Jecklin Float is better in this regard, as it does not use any pads or anything but minimum contact required to keep the whole contraption centered on one's head. Problem is acoustic openess - ESL can only in theory reach 50 % acoustical openess, real designs are somewhat worse. Aditionally, all transformers that came with Precide produced Floats leave (too) much to be desired. Hope the recent reincarnation will be better. Properly driven Floats are capable of surpassing any Stax experience in reproduction of the acoustic venue - but will always suffer in bass compared to any Stax and if you are a Marcus Miller fan, steering clear would be a good advice.

 

I you can audition any of the above, do yourself a favor and do so.
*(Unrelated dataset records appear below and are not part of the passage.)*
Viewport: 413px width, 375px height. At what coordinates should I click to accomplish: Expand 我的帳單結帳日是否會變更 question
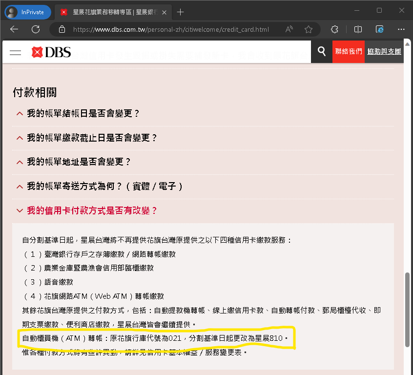[x=83, y=113]
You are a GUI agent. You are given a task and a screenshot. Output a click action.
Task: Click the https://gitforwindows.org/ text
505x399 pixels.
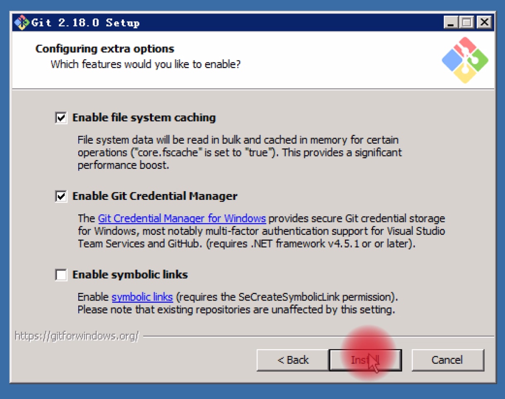(x=77, y=336)
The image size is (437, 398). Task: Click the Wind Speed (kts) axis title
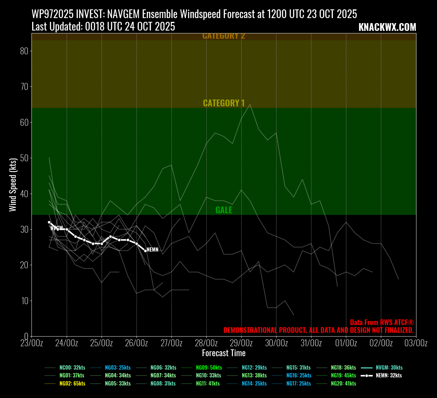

Then let your ears decide - all are pinnacle level,  choose the one that ticks the most boxes for you.

post #60 of 114
Quote:
Originally Posted by complin View Post

The development and tooling of such a design must be a significant cost  and undertaking for many audio companies, Stax included.  I'm not sure if  its a Japanese thing but generally I think their culture is very traditional and they value continuity and understatement.

I think the reason why Stax's state of design and marketing is where it is today boils down to exactly just what you speculated above. I was about to bring the cultural difference and traditional Japanese corporate culture to the table but there's nothing to add here.